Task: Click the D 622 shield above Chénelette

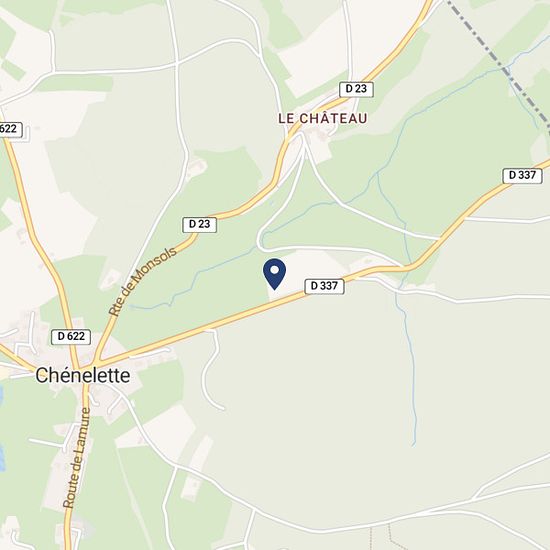Action: [71, 337]
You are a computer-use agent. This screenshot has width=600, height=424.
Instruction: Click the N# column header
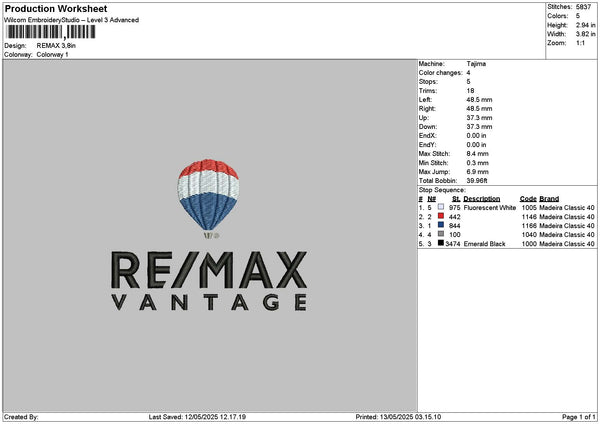point(432,199)
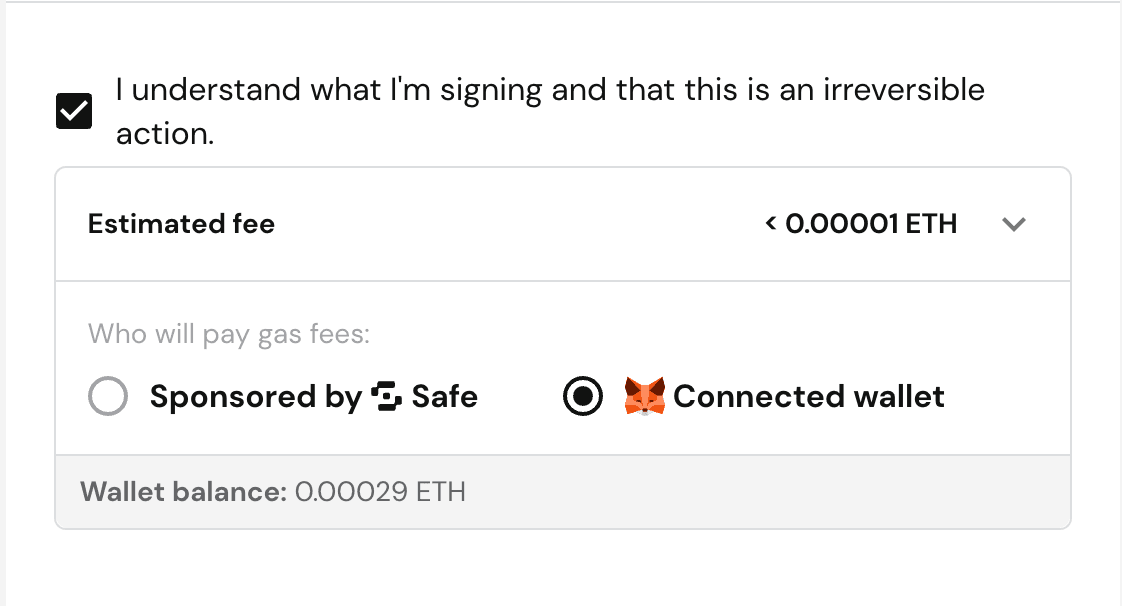This screenshot has width=1122, height=606.
Task: Select the Sponsored by Safe option
Action: (108, 396)
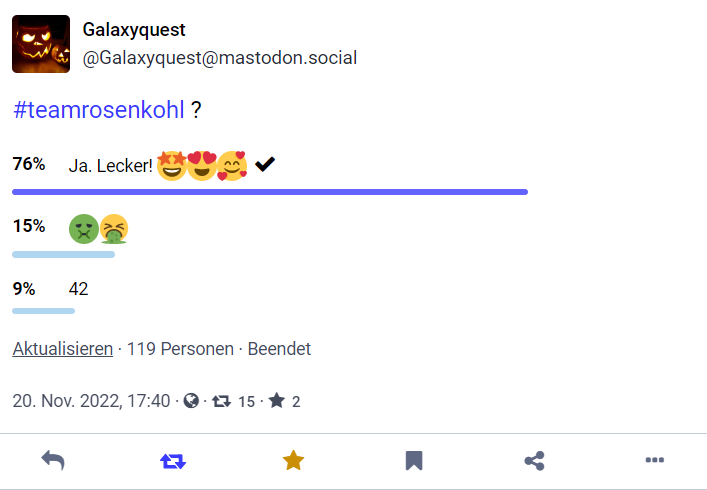The width and height of the screenshot is (707, 490).
Task: Favourite the post with the gold star
Action: (x=293, y=460)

=== WHAT YOU HAVE TO DO ===
Leave out the pictures and print each record exactly as it stands.

=== ANSWER ===
Task: Click the D 622 shield above Chénelette

Action: [71, 337]
You are a computer-use agent. This screenshot has width=600, height=424.
Instruction: Click the N# column header
point(432,199)
This screenshot has width=1122, height=606.
Task: Select the Sponsored by Safe option
Action: (108, 396)
The width and height of the screenshot is (707, 490).
Task: Favourite the post with the gold star
Action: (x=293, y=460)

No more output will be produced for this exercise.